● Text passage
+===+

Tamil Tigers 'ready for ceasefire'

859 0 147

Sri Lanka's Tamil Tiger fighters have announced that they are ready to comply with international calls for a ceasefire but they would not lay down their arms, according to the AFP news agency.

But the offer has been rejected by the government, according to the Sri Lankan military.
The developments come amid calls for the protection of civilians trapped in the country's war zone as the government presses on with a military offensive to defeat the Liberation Tigers of Tamil Eelam (LTTE).
The government says it has the LTTE confined in an area of less than 100sq km along a coastal jungle stretch in the northeast.
In the statement, issued on Monday in the name of its political wing leader B Nadesan, the LTTE appealed to foreign powers to step in and broker a truce.
"The international community must do everything in its power to bring a ceasefire so that the miseries of the Tamils ... are brought to an end," it said.
'Apply pressure'
The LTTE said "the international community should apply pressure on the Sri Lankan government to seek not a military, but a political, solution to the ethnic conflict".
The statement said the LTTE had asked the UN and a quartet consisting of the US, the European Union, Japan and one-time mediator Norway to pressure the Sri Lankan government into accepting a ceasefire.

+===+

● Information provided
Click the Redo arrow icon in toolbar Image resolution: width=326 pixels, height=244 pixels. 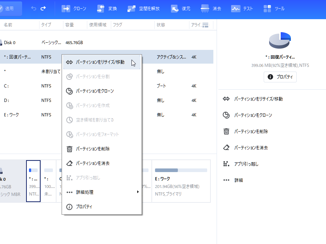pyautogui.click(x=43, y=8)

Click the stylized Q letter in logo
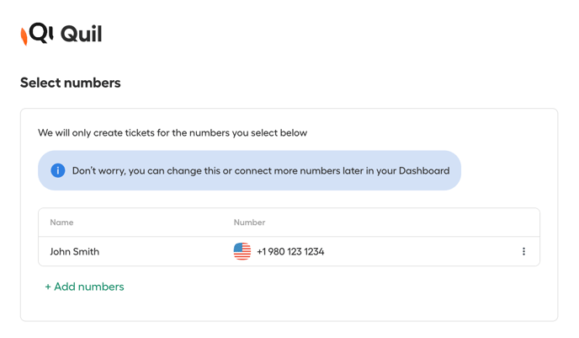[39, 33]
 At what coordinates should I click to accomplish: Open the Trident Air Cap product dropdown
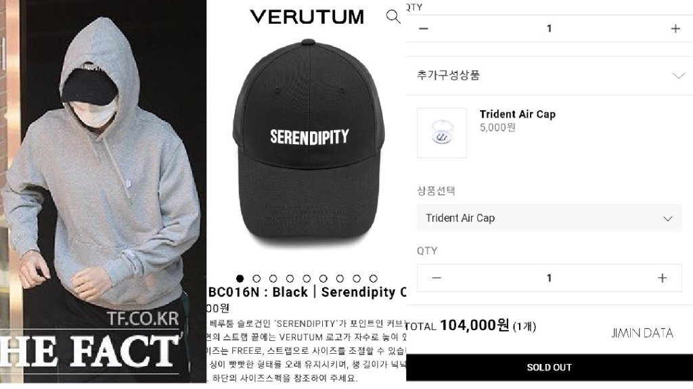point(550,219)
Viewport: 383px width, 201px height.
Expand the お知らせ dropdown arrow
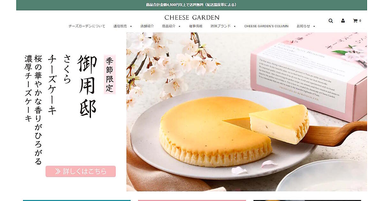pyautogui.click(x=314, y=26)
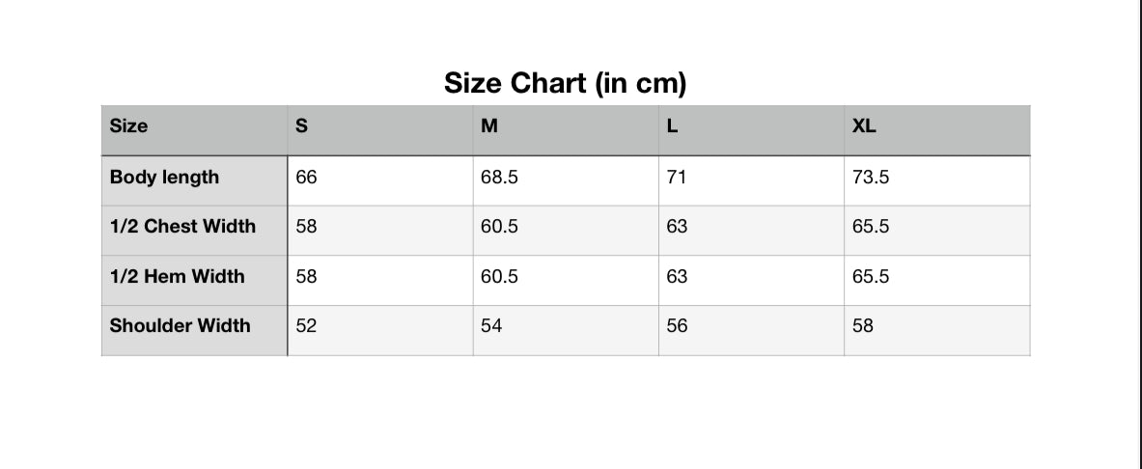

+===+

Rewrite the Tamil Tigers article above, starting with "Tamil Tigers 'ready" and going on through "AFP news agency.", switching "ceasefire" to "truce".

● Answer section
Tamil Tigers 'ready for truce'

859 0 147

Sri Lanka's Tamil Tiger fighters have announced that they are ready to comply with international calls for a truce but they would not lay down their arms, according to the AFP news agency.